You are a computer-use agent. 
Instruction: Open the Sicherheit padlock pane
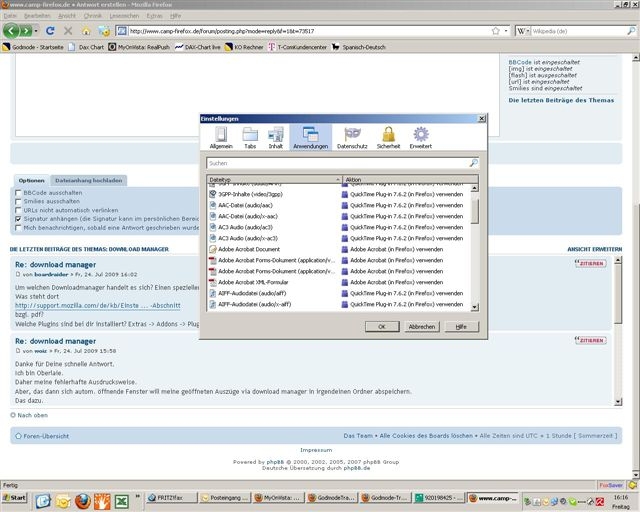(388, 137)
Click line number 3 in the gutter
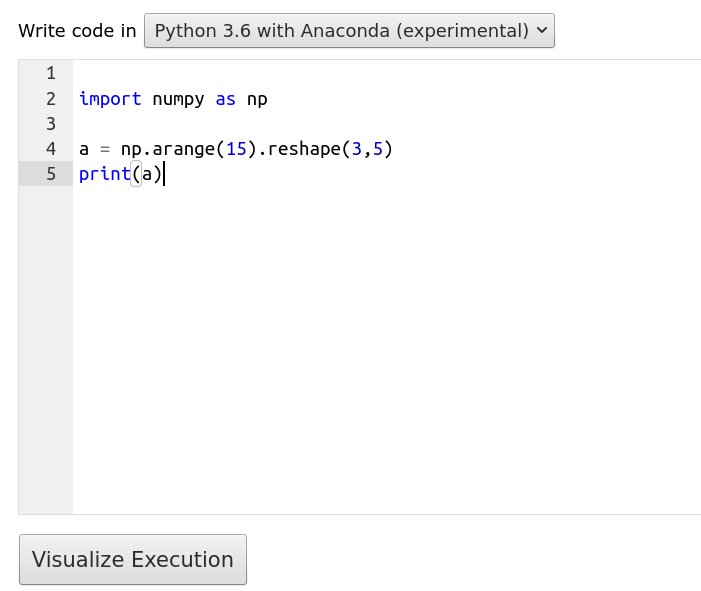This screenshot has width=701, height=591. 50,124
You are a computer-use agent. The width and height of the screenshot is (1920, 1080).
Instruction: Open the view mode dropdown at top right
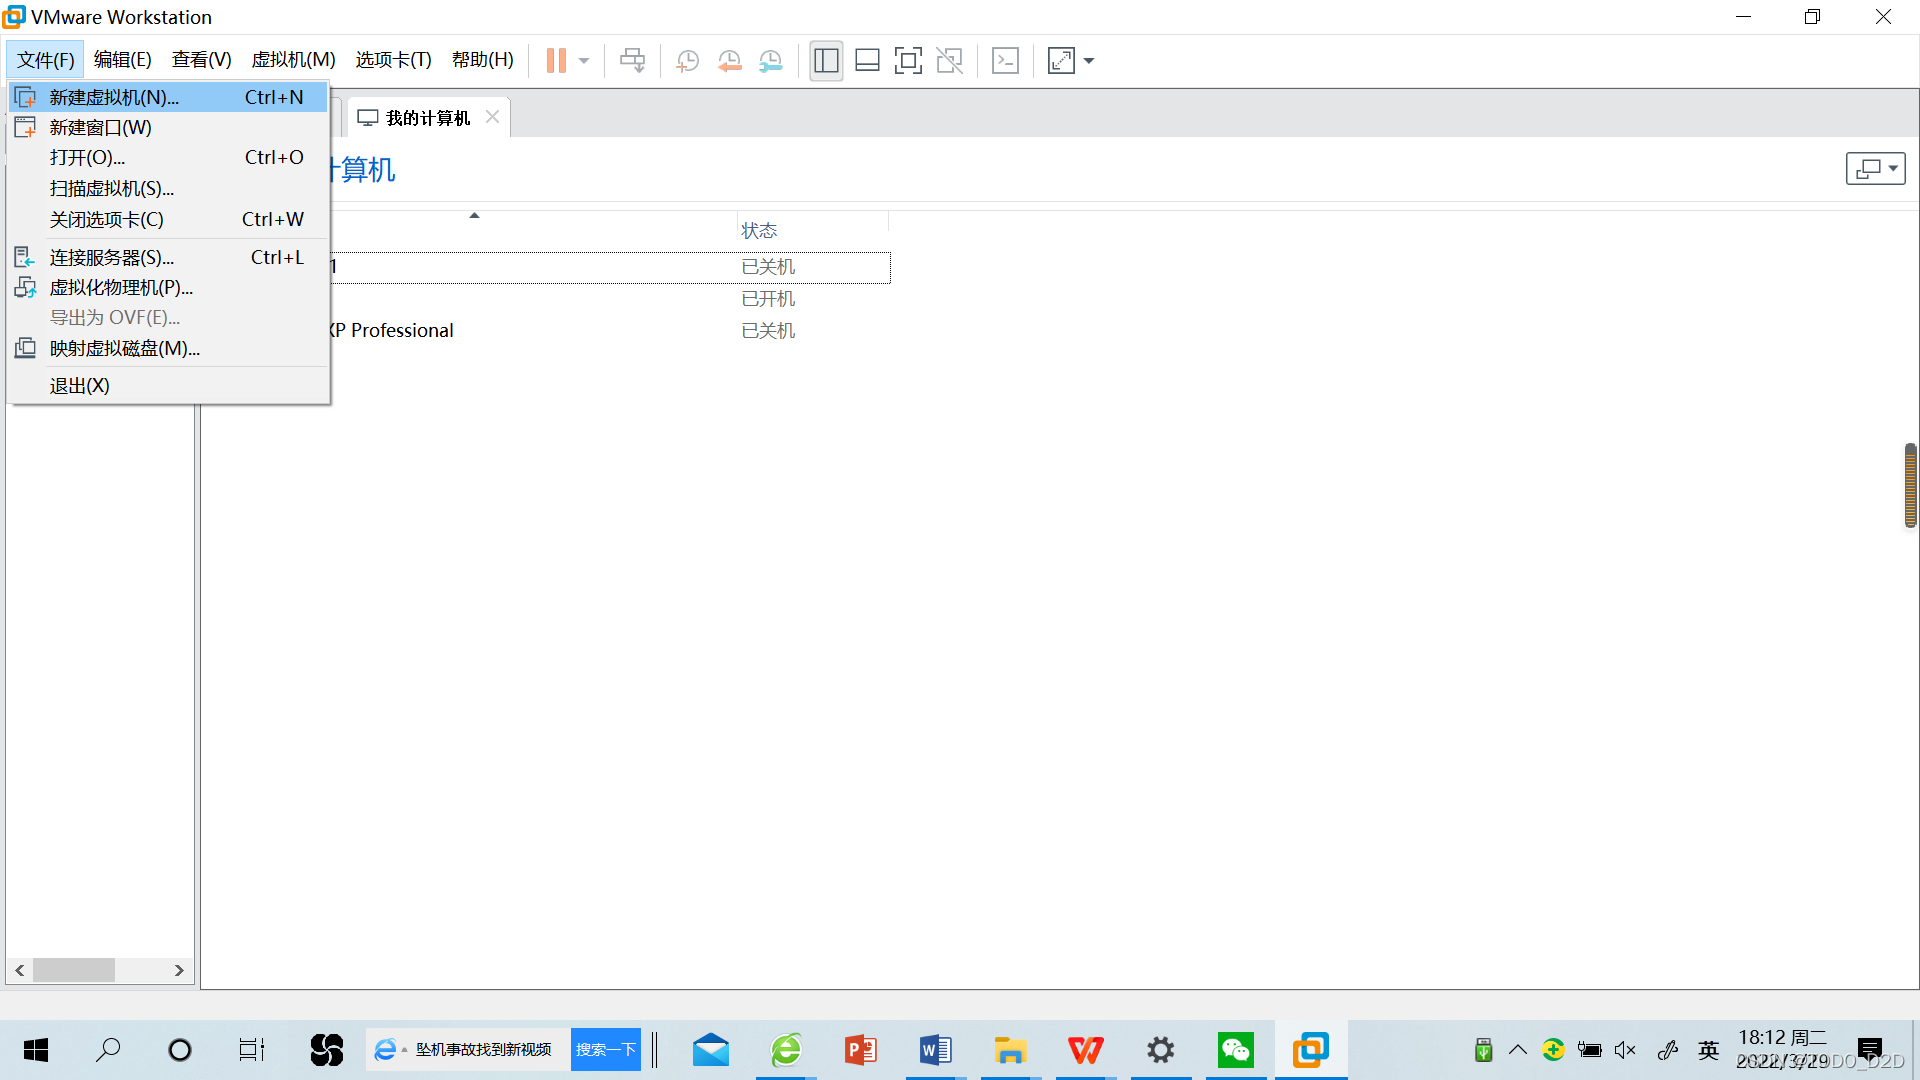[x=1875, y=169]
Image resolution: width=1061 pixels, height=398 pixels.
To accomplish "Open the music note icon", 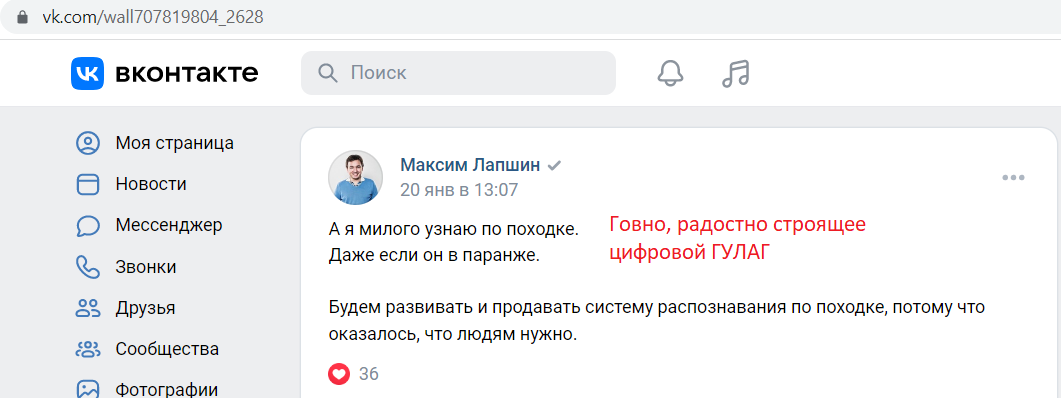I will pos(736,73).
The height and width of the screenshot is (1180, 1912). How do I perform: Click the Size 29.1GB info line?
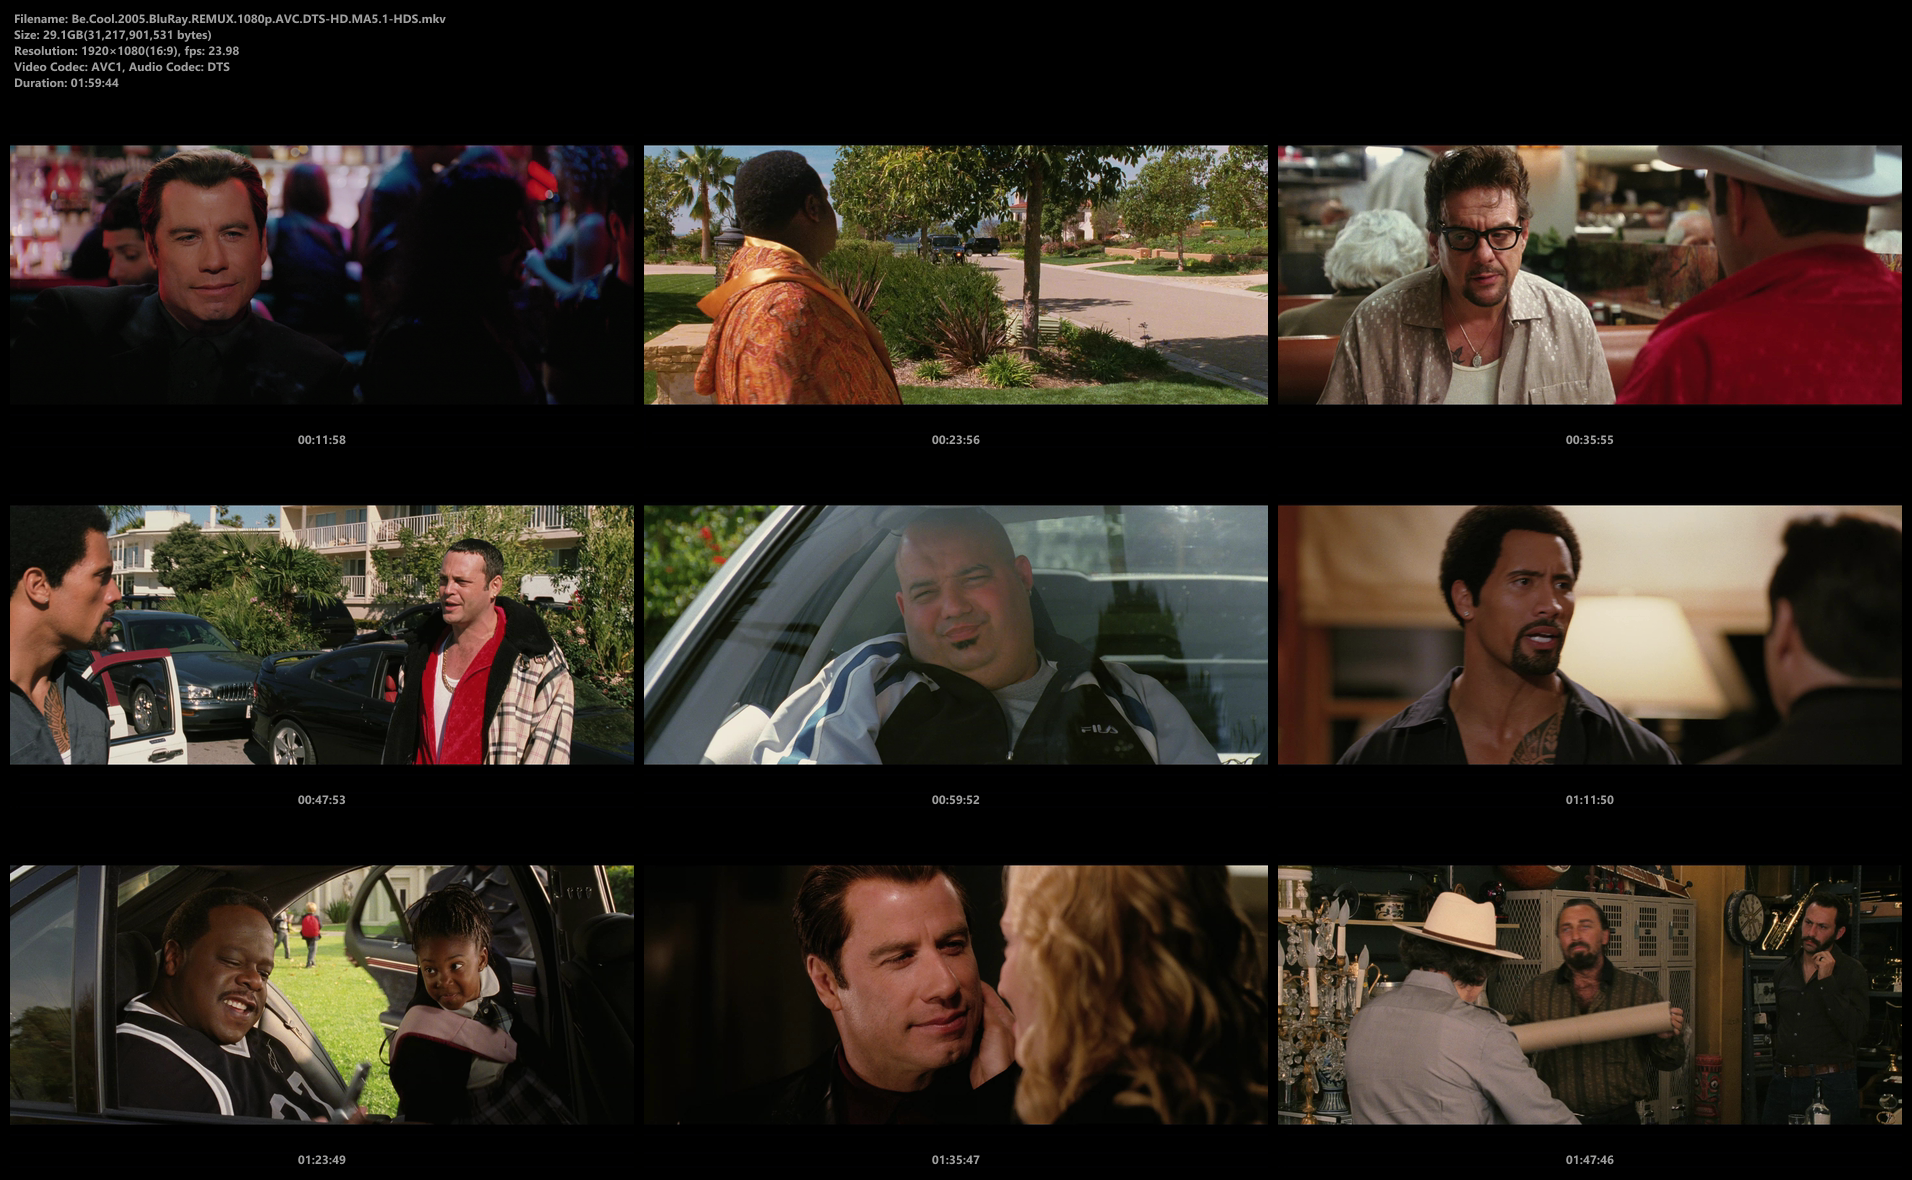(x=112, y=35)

+---+

Problem description -> Set out the stretch from the line containing "The height and" through the end of the records as a JSON list of strings, one string per line, skipping blank lines. Leave the pictures out of the answer.

Complete response ->
[
  "The height and width of the screenshot is (1180, 1912). How do I perform: Click the Size 29.1GB info line?",
  "(x=112, y=35)"
]